Romney’s Quick Fix
This article is from the archive of The New York Sun before the launch of its new website in 2022. The Sun has neither altered nor updated such articles but will seek to correct any errors, mis-categorizations or other problems introduced during transfer.

After losing the first two early contests, the Iowa caucuses and the New Hampshire primary, Governor Romney could punctuate an unexpected turn of good fortune in the presidential race with a win in today’s Florida primary. Even if Mr. Romney cannot defeat Senator McCain in Florida but finishes a close second, as yesterday’s polls suggested, the result would likely mean a two-man race for the remainder of the Republican nomination fight.

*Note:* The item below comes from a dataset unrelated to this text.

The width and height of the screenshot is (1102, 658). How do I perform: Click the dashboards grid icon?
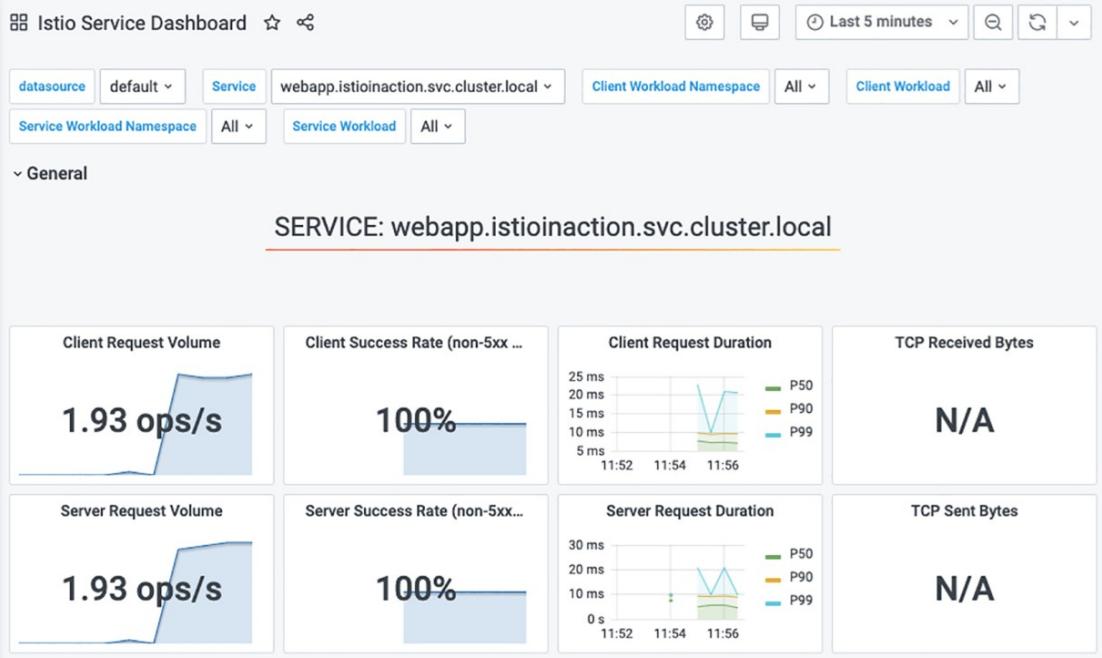19,23
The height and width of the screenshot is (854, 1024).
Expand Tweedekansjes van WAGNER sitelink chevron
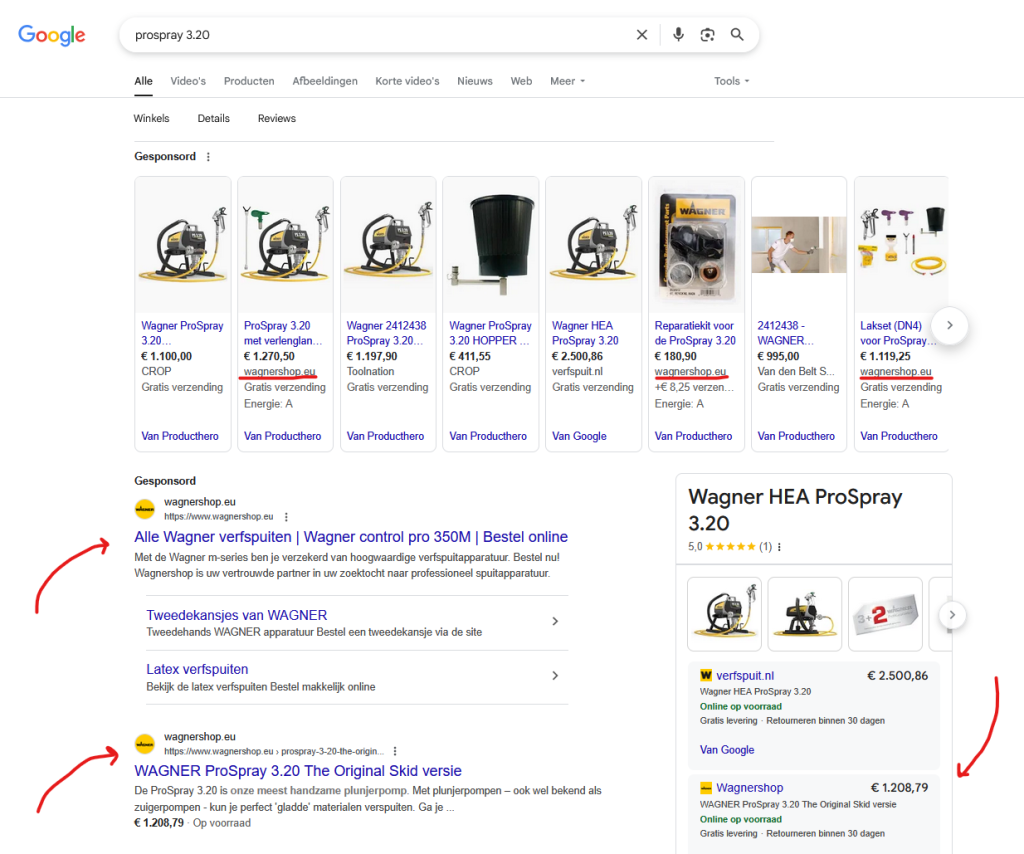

The former governor of Massachusetts is the candidate who is hip to sneer at: His voice resembles that of a 1970s television anchorman, his hair is so perfect it evokes envy in television reporters, his bearing is so calm and smooth it sometimes makes observers wonder whether there is a live human being underneath his skin and not some highly programmed android.
Yet Mr. Romney boasts attributes that could win him the Republican nomination. He’s well financed, able to both raise money from his networks and use his own. He’s tenacious. One reason he survived early defeats, unlike Mayor Giuliani, is that he entered the race knowing the tremendous cost in personal time and energy that a presidential campaign entailed. The only proven way for a presidential candidate to be taken seriously in primaries is to compete in them. Mr. Romney may have taken this a step too far by attempting to position himself as the candidate of Christian conservatives in Iowa.
By staying in the game in every early contest, he gave himself room to find traction. He acted like he was running one of the start-up companies he financed and advised in his business career. His approach seemed to be to trying different business models until he found one that worked for politics.
During Mr. Romney’s inaugural speech as Massachusetts’ governor and throughout his early remarks when he began his presidential campaign, he would use an abstruse phrase, “an inflection point” to mark a moment of change. Sometimes he would use this when talking about the point at which a smaller, nimble company, such as Jet-Blue, could beat an old traditional one, such as United Airlines. He described September 11, 2001 as “a pivotal inflection point.” Other times he would use the phrase to refer to the challenge America faced from rising economic competitors, India, and China.
Inflection point, according to Robert Cringely, a technology columnist at pbs.org, means “an abrupt elbow in a graph of growth or decline when the new technology or paradigm truly kicks in.” It’s a phrase that would seem more at home in Silicon Valley than in the world of politics.
Yet Mr. Romney’s campaign has become stronger as a paradigm shift has taken place in America and the presidential race. Talk in the months leading up to the early primaries was dominated by foreign policy, immigration, and the war, none of which are strong points for Mr. Romney. When he lost Iowa and New Hampshire, Mr. Romney lurched at Michigan, where he was raised and where his father, George Romney, had served as governor. Out of necessity, Mr. Romney zeroed in on the most important issue in the state, the economy, a natural subject for the graduate of Harvard Business School, a business consultant, and a company financier.
During the first two weeks in January that Mr. Romney took to find his message, the Dow Jones Industrial Index fell 763 points. This took the economy from a peripheral issue to center stage. Like one of his agile former clients, Mr. Romney turned his campaign on a dime. He began appearing in public without a tie or suit jacket, sometimes with his shirtsleeves rolled up. He stepped up his comments about the economy. A week and a half prior to the Florida primary and in advance of Congressional agreement upon a plan for the economy, Mr. Romney announced a $233 billion economic stimulus proposal.
Economic matters come less naturally to Mr. McCain. In the Republican debate from Florida last week, Mr. McCain took issue with a quote attributed to him by Tim Russert of NBC, “the issue of economics is not something I’ve understood as well as I should.” Though the senator of Arizona has cited the endorsement of a chief economic adviser to Ronald Reagan, Martin Feldstein, as evidence of his prowess on the matter. Mr. McCain supports permanently ending the alternative minimum tax as well as the research and development tax credit. He also has come out in favor of a ban on taxes on the Internet and cell phones.
Mr. Giuliani has brandished the economic turnaround of New York City when he was mayor and trumpeted the backing of Steve Forbes, who described Mr. Giuliani’s tax proposal as “the largest tax cut in modern American history.” He has also talked about a stimulus plan, but the political reality is that it may be too late for Mr. Giuliani.
It’s too early to measure whether Mr. Romney can actually defeat the honorable and press-adept Mr. McCain. Although the coiffed former governor will strive to perform well in California and several of the mountain states that have similar demographics to Nevada, an early caucus he won.
Because of the nature of the primary season, where candidates spend an inordinate amount of time in a few small locations without many delegates at stake, Mr. Romney now gets a chance to introduce himself via the airwaves to voters less familiar with his earlier campaign platforms. They will see Mr. Romney, the economic fixer, his most solid and effective identity yet as the future president of America.
Mr. Gitell (gitell.com) is a contributing editor of The New York Sun.